#### PROVIDED TEXT
OK these fabulous suggestions have made me painfully aware of why I am a dyed-in-the-wool procrastinator. I am realizing thru your input that the best option would have been to make the bottom cake the yellow cake, frost it in fudge as required (believe me, nothing else will do, the whole thing needs to be fudge--OMG) and then use perhaps ground cookies/raw sugar to create a "sand" look - this would be the base/ Then use the choc. cake as the top tier, because although it would be tasty w/choc. frosting, the vanilla BC works nicely too, especially since it is a DARK chocolate cake. So yes, fill it w/choc, frost it with blue vanilla, and there we are, ocean scene on a big bed of sand (8" cake on a 10" cake).

But, you see, for once in my life I planned ahead (or so I thought) and already baked the cakes. In the reverse of course! The choc. is 10" and yellow is 8". DOH! The yellow cake must have fudge; I can't even begin to describe what happens in your mouth when you taste this combo (I had some spare batter for cupcakes, so I have experienced this nirvana firsthand).

#### INFORMATION SUPPLIED
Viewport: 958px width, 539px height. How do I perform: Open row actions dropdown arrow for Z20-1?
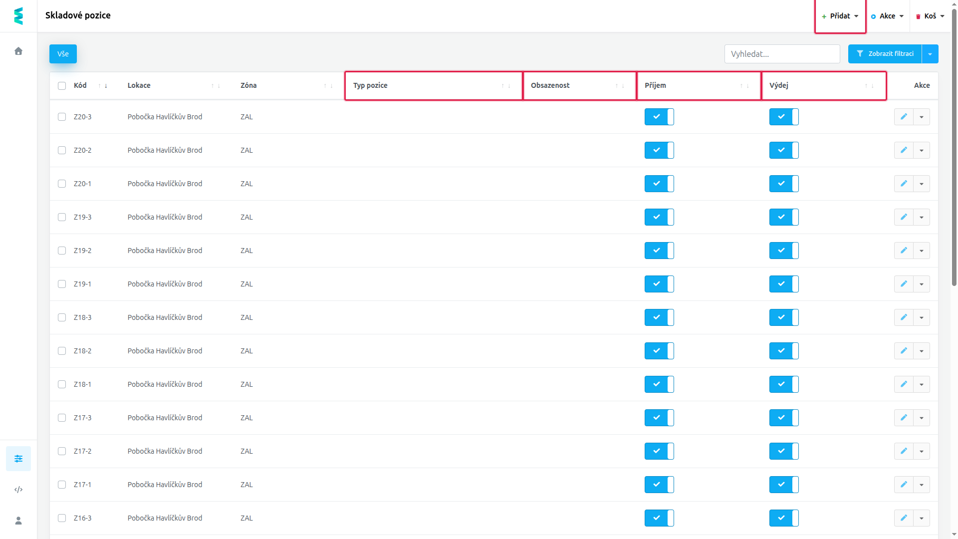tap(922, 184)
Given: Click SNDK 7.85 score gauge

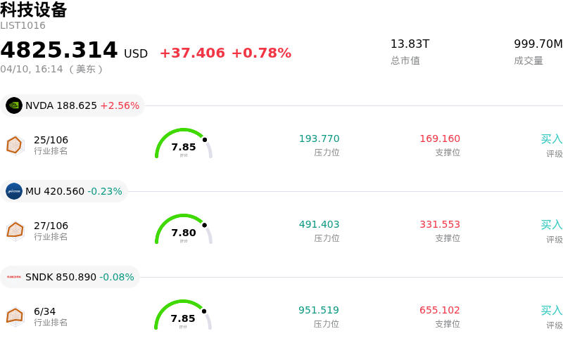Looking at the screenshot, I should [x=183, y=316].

#### WHAT TO PRODUCE
In the text about the cakes above, translate this sentence into Spanish: "But, you see, for once in my life I planned ahead (or so I thought) and already baked the cakes."

#### TASK SOLUTION
Pero, ¿sabes?, por una vez en mi vida planifiqué con antelación (o eso creí) y ya horneé los pasteles.